En su Sabiduría Dios vio que es conveniente que hubiera ciertos males naturales. En primer lugar, porque Dios se sirve de las cosas que fallan para preservar la creación.
Dios hizo la creación perfectamente, pero en su conjunto. Pero a cada cosa en particular la hizo con mayor o menor grado de perfección, según conveniencia, en vistas a la perfección del todo.
El todo, o el conjunto de todas las creaturas, es mejor, y más perfecto, si hay en él algunas cosas que puedan fallar, y que de hecho fallen, y esto sirve a la Providencia de Dios, porque le corresponde no destruir sino conservar la naturaleza.
En segundo lugar, dice San Agustín, es conveniente que existan ciertos males porque siendo Dios todopoderoso puede sacar un bien de esos mismos males. Se impedirían muchos bienes si Dios no permitiese ningún mal.
De estas dos razones se deduce la conveniencia de la existencia o presencia del mal en el mundo: para que Dios se sirva de él para proveer a la perfección de la creación, y para sacar de él más y más bienes para el beneficio de toda la creación.
Así, por ejemplo, no habría fuego si no se quemase la leña; el león no podría sobrevivir si no se comiese al asno; la justicia y la paciencia de los santos que sufren resignadamente no podrían ser alabadas si no existiese la iniquidad de los perseguidores.
No habría victoria sobre la muerte sin la muerte de Jesús. No habría santidad de las personas sin el tormento del cincel. No podría haber dicho Dios: “todo Israel será salvo” (Romanos XI, 26) sin la corrupción de los miembros de la Iglesia: “a todos los ha encerrado Dios dentro de la desobediencia, para usar con todos de misericordia” (Romanos XI, 32).
Si los Judíos fueron desobedientes para que la gentilidad alcanzase misericordia, ahora la gentilidad está siendo desobediente para que los Judíos alcancen misericordia (cf. Romanos XI, 30-31).
En este sentido, desde toda la eternidad, Dios planeó que existiesen estos males para la conveniencia de la perfección general de la creación.
Y caeríamos en error si juzgáramos que algunas cosas son malas por el hecho de ser nocivas para algunas cosas.

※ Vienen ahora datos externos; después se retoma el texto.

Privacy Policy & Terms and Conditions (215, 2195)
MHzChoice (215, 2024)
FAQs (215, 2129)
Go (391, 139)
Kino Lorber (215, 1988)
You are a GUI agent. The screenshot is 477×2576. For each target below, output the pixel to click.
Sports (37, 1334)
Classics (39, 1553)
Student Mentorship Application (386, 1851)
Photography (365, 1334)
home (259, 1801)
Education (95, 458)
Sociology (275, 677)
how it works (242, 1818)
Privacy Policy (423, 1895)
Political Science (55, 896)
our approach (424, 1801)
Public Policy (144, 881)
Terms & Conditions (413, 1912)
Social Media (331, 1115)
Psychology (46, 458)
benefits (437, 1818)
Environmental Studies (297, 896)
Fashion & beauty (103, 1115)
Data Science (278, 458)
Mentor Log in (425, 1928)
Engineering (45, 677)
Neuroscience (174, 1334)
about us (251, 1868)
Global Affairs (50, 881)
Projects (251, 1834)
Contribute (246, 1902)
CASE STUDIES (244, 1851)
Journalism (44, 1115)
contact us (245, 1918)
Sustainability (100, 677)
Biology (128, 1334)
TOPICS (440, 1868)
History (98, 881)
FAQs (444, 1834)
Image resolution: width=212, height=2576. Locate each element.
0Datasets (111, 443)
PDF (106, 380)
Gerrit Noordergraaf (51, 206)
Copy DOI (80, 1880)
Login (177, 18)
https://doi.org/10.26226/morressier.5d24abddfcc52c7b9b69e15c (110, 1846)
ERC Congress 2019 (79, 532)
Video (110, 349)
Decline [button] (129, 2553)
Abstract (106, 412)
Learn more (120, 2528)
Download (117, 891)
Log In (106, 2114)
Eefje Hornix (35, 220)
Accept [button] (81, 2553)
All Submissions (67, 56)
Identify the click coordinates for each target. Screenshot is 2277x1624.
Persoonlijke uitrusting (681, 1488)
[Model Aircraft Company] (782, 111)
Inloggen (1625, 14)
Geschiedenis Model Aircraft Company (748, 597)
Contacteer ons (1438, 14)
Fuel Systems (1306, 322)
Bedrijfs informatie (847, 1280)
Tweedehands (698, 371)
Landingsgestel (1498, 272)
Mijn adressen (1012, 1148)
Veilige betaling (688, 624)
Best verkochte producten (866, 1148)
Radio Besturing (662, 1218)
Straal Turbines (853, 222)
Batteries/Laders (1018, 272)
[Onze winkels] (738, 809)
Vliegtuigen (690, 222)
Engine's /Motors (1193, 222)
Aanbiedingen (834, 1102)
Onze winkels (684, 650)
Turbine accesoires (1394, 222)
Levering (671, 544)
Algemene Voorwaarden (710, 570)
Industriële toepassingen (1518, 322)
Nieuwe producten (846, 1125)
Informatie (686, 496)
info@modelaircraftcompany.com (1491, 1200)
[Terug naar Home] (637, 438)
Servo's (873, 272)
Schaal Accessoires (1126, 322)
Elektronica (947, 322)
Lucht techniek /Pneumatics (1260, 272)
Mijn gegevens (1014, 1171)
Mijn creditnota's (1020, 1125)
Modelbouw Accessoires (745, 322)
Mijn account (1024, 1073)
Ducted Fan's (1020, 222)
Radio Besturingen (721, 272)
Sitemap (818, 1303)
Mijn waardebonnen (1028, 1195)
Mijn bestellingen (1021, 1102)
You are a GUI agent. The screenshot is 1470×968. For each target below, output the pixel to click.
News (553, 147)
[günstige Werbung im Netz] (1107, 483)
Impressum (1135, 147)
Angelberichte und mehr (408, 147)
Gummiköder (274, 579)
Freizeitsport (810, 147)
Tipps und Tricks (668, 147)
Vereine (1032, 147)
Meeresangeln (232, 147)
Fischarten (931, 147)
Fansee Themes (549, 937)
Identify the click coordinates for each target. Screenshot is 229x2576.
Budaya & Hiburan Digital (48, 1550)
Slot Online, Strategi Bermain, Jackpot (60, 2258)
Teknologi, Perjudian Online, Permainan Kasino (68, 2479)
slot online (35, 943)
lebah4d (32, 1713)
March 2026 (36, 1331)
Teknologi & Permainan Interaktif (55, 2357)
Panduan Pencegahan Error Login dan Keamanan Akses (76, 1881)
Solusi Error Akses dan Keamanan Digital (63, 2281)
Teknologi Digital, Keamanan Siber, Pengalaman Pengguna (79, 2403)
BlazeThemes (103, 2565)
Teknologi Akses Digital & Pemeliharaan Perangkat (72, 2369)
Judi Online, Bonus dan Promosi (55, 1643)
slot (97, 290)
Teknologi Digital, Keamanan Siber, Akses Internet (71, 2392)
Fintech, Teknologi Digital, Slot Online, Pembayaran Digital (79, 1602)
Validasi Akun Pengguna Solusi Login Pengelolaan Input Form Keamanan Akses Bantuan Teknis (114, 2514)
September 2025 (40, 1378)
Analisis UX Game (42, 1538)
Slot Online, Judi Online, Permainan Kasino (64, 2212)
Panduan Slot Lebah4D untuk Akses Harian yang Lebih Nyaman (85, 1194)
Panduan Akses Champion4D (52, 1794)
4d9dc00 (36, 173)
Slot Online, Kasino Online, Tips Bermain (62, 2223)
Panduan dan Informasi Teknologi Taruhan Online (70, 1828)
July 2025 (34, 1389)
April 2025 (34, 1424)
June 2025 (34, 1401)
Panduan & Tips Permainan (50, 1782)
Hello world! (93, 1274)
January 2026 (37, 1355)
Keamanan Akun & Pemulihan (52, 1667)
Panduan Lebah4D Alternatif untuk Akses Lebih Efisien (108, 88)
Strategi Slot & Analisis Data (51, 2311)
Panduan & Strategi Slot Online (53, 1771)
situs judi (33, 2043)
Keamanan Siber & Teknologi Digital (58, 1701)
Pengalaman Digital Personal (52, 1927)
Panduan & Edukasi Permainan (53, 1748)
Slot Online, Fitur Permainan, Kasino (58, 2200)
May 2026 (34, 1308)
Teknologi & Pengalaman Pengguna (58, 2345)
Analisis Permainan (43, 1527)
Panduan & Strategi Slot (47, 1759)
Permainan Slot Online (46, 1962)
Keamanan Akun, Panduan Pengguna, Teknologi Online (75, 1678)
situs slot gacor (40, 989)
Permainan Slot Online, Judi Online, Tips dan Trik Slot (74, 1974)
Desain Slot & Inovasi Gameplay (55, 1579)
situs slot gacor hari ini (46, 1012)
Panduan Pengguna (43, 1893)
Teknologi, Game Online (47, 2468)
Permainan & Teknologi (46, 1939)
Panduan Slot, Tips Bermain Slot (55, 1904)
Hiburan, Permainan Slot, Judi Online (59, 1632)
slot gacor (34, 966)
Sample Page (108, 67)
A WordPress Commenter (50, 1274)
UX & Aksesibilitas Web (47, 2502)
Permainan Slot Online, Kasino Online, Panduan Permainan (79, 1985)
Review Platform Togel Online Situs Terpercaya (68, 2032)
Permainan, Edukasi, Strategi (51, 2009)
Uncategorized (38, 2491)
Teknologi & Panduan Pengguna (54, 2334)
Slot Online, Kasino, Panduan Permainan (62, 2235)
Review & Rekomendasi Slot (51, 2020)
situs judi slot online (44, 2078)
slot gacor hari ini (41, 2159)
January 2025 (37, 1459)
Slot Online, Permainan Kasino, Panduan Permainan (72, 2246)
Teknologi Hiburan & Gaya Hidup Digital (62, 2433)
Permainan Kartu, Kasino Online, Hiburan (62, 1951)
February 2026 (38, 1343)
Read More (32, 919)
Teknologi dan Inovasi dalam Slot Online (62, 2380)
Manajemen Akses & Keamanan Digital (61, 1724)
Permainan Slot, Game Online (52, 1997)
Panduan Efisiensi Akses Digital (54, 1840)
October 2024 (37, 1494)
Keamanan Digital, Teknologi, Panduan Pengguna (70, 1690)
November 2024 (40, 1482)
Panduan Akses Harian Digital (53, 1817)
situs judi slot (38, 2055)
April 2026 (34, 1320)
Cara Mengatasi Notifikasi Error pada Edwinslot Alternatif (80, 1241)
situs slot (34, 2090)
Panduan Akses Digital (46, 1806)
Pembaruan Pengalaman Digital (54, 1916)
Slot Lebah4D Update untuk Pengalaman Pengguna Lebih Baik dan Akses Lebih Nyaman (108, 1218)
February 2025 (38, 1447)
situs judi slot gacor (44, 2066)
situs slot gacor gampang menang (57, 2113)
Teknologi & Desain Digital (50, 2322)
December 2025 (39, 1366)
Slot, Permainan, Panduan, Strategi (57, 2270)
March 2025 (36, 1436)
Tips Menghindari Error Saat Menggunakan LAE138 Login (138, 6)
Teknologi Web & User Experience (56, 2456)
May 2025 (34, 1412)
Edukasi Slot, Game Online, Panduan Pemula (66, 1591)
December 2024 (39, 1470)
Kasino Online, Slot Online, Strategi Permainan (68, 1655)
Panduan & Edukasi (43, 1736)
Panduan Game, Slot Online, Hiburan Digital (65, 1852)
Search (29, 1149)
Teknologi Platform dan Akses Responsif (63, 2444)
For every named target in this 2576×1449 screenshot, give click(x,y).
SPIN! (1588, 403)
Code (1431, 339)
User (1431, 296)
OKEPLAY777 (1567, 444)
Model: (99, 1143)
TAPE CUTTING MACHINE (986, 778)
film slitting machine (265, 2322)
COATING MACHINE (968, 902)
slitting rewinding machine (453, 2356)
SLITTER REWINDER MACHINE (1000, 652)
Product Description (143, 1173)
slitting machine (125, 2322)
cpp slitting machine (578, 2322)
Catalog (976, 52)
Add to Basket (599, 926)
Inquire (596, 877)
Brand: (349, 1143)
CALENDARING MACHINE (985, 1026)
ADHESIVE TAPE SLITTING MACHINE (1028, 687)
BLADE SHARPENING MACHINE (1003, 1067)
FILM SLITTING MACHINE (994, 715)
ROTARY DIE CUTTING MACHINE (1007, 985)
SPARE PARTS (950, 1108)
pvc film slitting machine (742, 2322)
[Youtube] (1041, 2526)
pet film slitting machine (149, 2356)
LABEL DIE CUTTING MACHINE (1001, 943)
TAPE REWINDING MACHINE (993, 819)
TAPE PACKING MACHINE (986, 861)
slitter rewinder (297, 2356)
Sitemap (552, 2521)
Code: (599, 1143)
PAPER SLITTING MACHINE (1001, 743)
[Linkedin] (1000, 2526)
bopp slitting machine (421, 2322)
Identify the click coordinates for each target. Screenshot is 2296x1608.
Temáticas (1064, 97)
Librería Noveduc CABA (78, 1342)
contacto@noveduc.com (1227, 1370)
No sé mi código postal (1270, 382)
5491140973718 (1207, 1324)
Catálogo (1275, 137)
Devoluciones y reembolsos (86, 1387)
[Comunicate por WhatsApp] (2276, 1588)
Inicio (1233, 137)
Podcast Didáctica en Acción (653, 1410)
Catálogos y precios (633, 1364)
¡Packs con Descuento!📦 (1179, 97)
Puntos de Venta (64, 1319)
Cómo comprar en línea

Así, el fuego que quema la leña no es malo por consumir la leña; ni tampoco lo es el león por comerse el asno; ni tampoco lo son los perseguidores, pues “son enemigos para vuestro bien” (Romanos XI, 28).
No hay un principio del mal, como quieren los maniqueos, así como lo hay para el bien.
No fue mala la Cruz para Jesús; tampoco lo es el cincel para los santos; tampoco lo es la defección de los miembros de la Iglesia para los Judíos.
Esto nos lleva a reflexionar que no se debe juzgar la bondad de un ser por su mera relación con otro ser, sino que se le debe considerar en sí mismo, y según su ordenamiento a todo el universo en conjunto, en el cual, cada cosa ocupa su lugar con orden perfectísimo.
Es manifiesto que la forma principalmente intentada por Dios en las cosas creadas es el bien propio de cada cosa para que contribuya al orden general del universo.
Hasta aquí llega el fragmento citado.